Hêtres, châtaigniers et buissons d'épines l'entouraient. Le soleil brillait trop fort à son goût, mais l'individu se contentait de grimacer tout en cherchant son chemin. Il glissa, repoussant la végétation hirsute sur son passage. Quelques gouttes de sueur perlaient le long de ses tempes. Il s'essuya d'un air dégoûté. Il faisait vraiment trop chaud pour ce début d'après-midi.                

S'éloignant du bois, il guetta la moindre présence importune. Ses prunelles balayaient les alentours de gauche à droite alors qu'il s'approchait d'une clôture de bois. Il y découvrit un petit jardin bien entretenu, orné de plusieurs massifs de fleurs écarlates. Au-delà, une maison, au style campagnard. Elle constituait la seule habitation à des kilomètres à la ronde. Entre champs et pâtures, la propriété s'annonçait immense.     

À quelques mètres de la barrière, un garçon jouait au ballon avec son chien. L'Akita Inu courait joyeusement, faisant la course avec son jeune maître pour l'attraper le premier. L'enfant, âgé d'une dizaine d'années, riait aux éclats et ses boucles brunes dansaient au rythme de ses enjambées.    

Loin de se laisser attendrir, l'individu observait la scène, le cœur empli d'amertume. Ce petit vit normalement, comme si rien n'était arrivé ! L'innocence dans toute sa splendeur ! 

Serrant les poings pour mieux réprimer la fureur qui menace de le submerger, il crispa sa mâchoire. 

Une larme menaçait de franchir la barrière de ses cils. 

Non, je ne pleurerai pas, pensa-t-il. 

Se retrouver sans famille et isolé de tous l'avait transformé de manière notable. Son cœur brisé ne s'en remettrait jamais. Aussi devait-il agir ! Mais d'abord, ne laisser aucun témoin !  

Un nuage de fumée grisâtre jaillit aussitôt de ses mains. L'homme le laissa courir le long de ses doigts, puis se perdre dans l'atmosphère jusqu'à la maison, plus loin. Il le suivit lentement des yeux. Un rictus étira ses lèvres trop fines. Nul ne pouvait échapper à la puissance de ce sortilège. Les occupants de la modeste habitation ne tarderaient pas à sombrer dans un profond sommeil d'une heure.    

Quelques instants plus tard, la fumée ressortit de la cheminée pour disparaître haut dans le ciel bleu. C'était le signal ! Il pourrait œuvrer sans crainte. Personne ne les dérangerait !  

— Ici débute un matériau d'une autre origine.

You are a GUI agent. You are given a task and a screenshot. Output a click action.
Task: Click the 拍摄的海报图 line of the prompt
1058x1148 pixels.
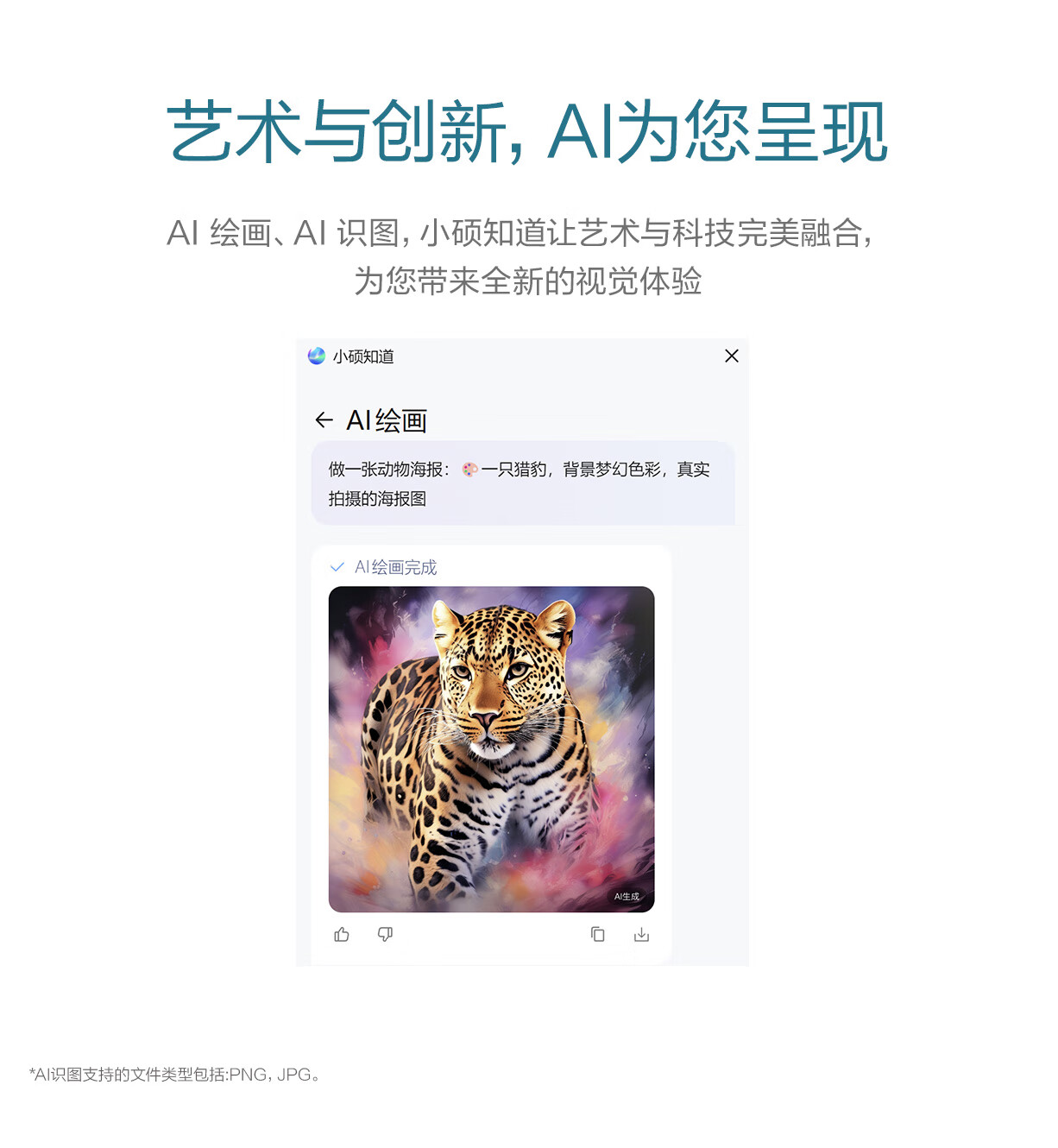377,499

Il aurait pu en profiter pour tuer cet enfant, mais s'y refusait. Trop facile ! La précipitation s'avérait bien souvent mauvaise conseillère, de même que la haine ! 

L'homme avait juré de faire durer le plaisir. Il désirait un duel sans merci, une vengeance lente et cruelle. 

Oui, ce serait forcément mieux ainsi, se persuada-t-il. Pas d'exécution, cette fois !

Sa victime devait encore grandir, devenir forte et découvrir l'Ordre. Sans cela, à quoi bon attendre !             

Il hésita, puis décida de rejoindre le garçon. Malgré son jeune âge, il devait savoir. L'étranger voulait que l'enfant se prépare à l'affronter une fois devenu adulte. 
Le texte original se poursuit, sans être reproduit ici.